その表情はとても……とても哀愁に満ちているように感じられた。
空になったカップを音も立てずにテーブルの上に下ろしたメフィルお嬢様は真摯な瞳をカナリアに向けて、静かに呟いた。
「……カナリア様は」
「なんでしょう?」
優しい表情、慈愛に満ちた声で彼女は言う。
カナリアの瞳を覗き込むように。
「その方が……随分と好きだったのですね」
今しがた話した『友人』について、いきなりこんなことを言われてしまい、カナリアは戸惑ったようだった。
「あはは……そう思われますか?」
「あ、失礼な物言いでしたか」
「いえ、構いませんよ」
笑いながらカナリアは答えた。
「それに事実です。昔……私の命を救ってくれた恩人でもあります」
カナリアがそう言うと、お嬢様も驚いた顔をした。
「王族を救うなんて、すごい方ですね」
全然そんなことないです。
女みたいな顔した女みたいな奴なんです、その人。
「本当にすごかったんですよ。実はここだけの話……私はずっと、憧れていました」
カナリアはゆっくりと再び目を伏せた。
(えっ?)
弱々しい彼女の姿を見ていると、俄かに僕の胸が締め付けられた。
知らぬ仲ではない。
むしろ彼女は僕にとっても大切な――。
「あんな風に……強くなりたかった。私が……あれだけ強ければ、きっと王宮でも……」
悔しそうな表情と共に呻くカナリア。
彼女の右拳は硬く握り締められていた。
(……違う)
カナリアは努力していた。
周囲の人間にどれだけ陰口を叩かれても。
例えその言葉に傷ついたとしても。
周囲の理解が得られなかったとしても。
カナリアは自分の才能が戦闘に偏っていることを自覚し、その能力を伸ばそうと。
それがいつか役に立つのだと信じて、頑張っていた。
実際に彼女は強い。
ただ王族、という立場が今以上の成長を阻んでいるのも事実だった。
実戦経験無しでは……恐らくこれ以上強くなることは難しいだろう。
しかしそれは王族としては当り前のことなのだと思う。
「カナリア様は、その時その時で、自分に出来る最良の手段を講じたのではないのですか?」
「え?」
顔を上げたカナリアにお嬢様は言った。
「そうであれば。
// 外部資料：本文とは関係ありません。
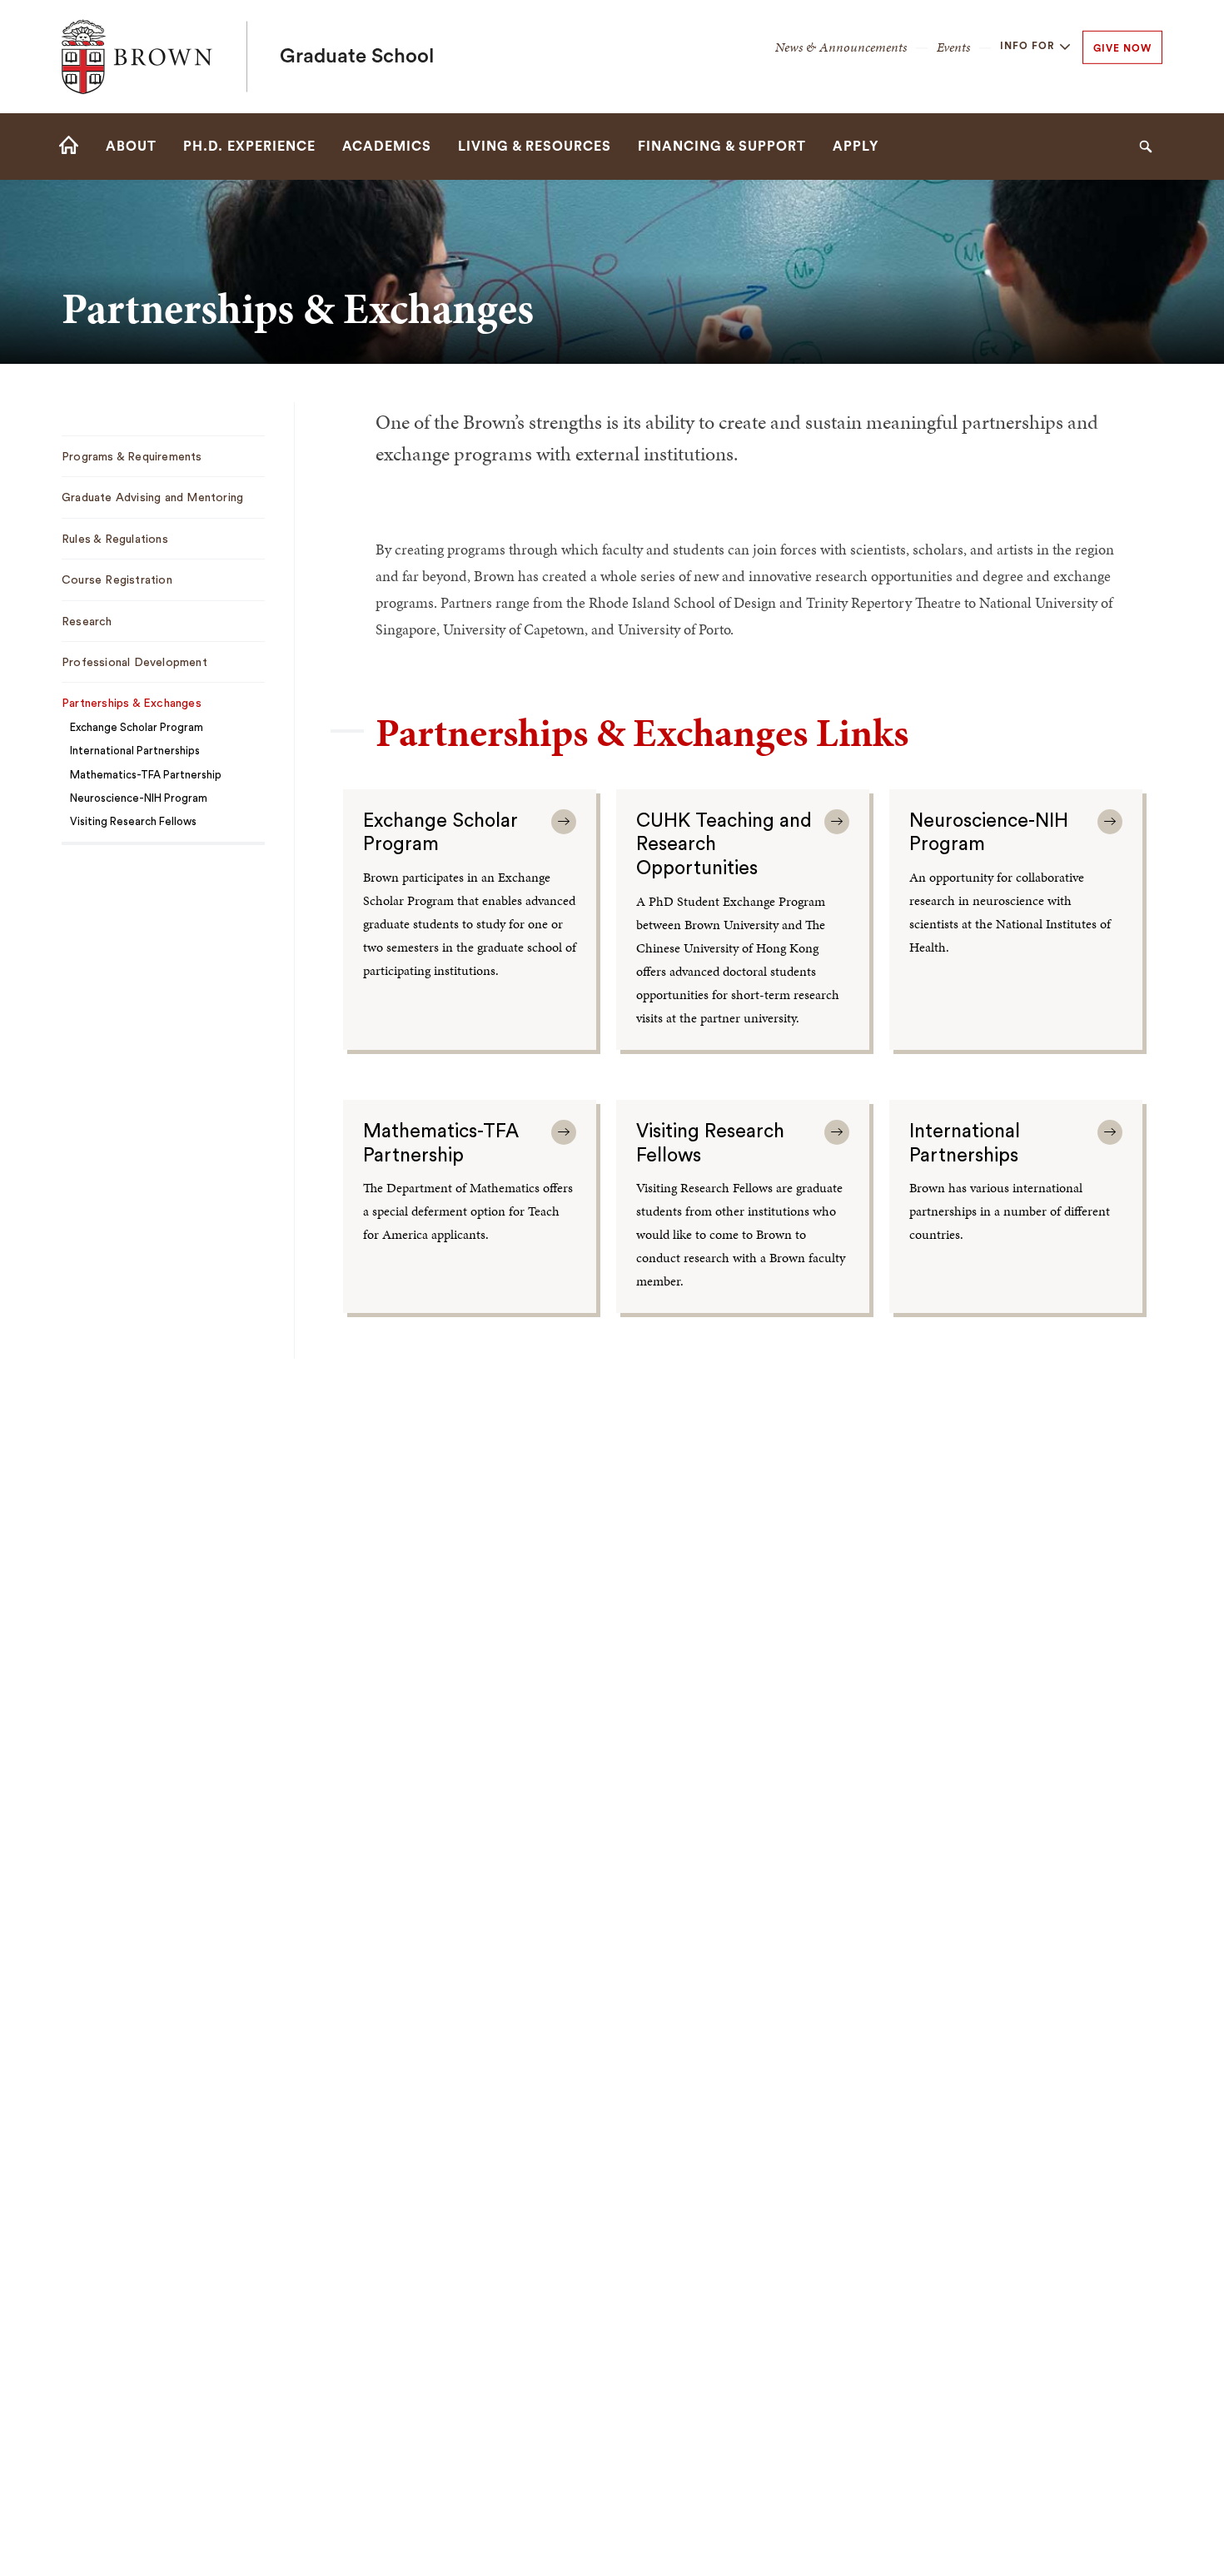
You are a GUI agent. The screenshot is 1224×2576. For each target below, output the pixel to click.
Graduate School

貴女は誰に対しても胸を張って良いのだと思います」
「ですが……」
カナリアの言葉を目で押さえ、お嬢様は続ける。
「誰もが『強い力』を持っている訳ではありません。ですが、今、その時、持っている自分の力で、為すべきことを為せる人間のことを……『強い人間』と呼ぶのだと思います」
立派な言葉だと僕は思った。
この歳にして、随分と達観したような物の考え方である。
なんというか……やはりユリシア様にそっくりだった。
「とは言っても、母からの受け売りなのですが……。なんだか偉そうに……申し訳ありません」
「いえ……ありがとうございます、メフィルさん」
(……王族、公爵家)
どちらの家も華美な一面がありながらも、負の側面も存在している。
自由の利かない、鳥籠の中のような生き方。
まだ成人にならぬ頃から、相応の態度、対応が求められ、年頃の少女らしからぬ言葉づかいで相手の心情を慮る。
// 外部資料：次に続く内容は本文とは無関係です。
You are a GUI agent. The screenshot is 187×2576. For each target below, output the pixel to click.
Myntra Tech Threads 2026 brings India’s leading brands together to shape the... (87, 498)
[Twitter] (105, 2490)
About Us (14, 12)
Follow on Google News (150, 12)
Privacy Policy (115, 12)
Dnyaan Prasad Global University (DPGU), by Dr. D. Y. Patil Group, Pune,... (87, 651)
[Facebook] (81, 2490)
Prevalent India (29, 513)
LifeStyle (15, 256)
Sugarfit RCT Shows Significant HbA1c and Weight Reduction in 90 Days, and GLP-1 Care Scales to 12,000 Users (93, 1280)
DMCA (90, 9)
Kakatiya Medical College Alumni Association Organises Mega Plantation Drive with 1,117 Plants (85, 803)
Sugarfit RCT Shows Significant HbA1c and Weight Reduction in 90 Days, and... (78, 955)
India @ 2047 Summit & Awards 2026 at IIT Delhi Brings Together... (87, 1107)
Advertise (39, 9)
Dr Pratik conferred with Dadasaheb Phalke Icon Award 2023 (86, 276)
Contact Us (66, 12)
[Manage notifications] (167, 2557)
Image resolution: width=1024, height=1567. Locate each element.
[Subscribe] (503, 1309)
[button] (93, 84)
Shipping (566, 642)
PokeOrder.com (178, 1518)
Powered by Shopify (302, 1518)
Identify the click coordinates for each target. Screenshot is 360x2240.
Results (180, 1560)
もしかしたら彼女達のような存在は健全では無いのかも知れない。
だが傍にいると、とても立派だとも感じられる。
僕は彼女達とは正反対の薄暗く、血生臭い場所で生まれ育った人間だ。
(いったい……)
どちらが幸せなのだろうか。
窓の外へと目を向けると、秋空の中に、眩い光を放つ三日月が浮かんでいた。
☆ ☆ ☆
「テオ……貴女なんだか屋敷に来てから随分静かね」
ユリシア様に用意して頂いた部屋。
王宮の私室にも引けを取らないような豪奢なベッドに腰掛けながら私はテオに尋ねた。
「そうでしょうか?」
「まぁ貴女は元々寡黙だけれど」
苦笑しつつ言う。
「そう……ですね。やはり常に監視の目があるので、それが少し」
「あぁ~」
屋敷に居る間。
この部屋に居る時以外は、常に屋敷の使用人の誰かが傍に控えており、私達の動向をチェックしているのだ。
もちろんあからさまに私達を見張るような無礼を働くことはないが、さりげなく誰かが私達二人の近くにいる。
王族への対応としては、不敬に当たる行為なのだろうが、ファウグストス家ではユリシア様の意向が絶対である。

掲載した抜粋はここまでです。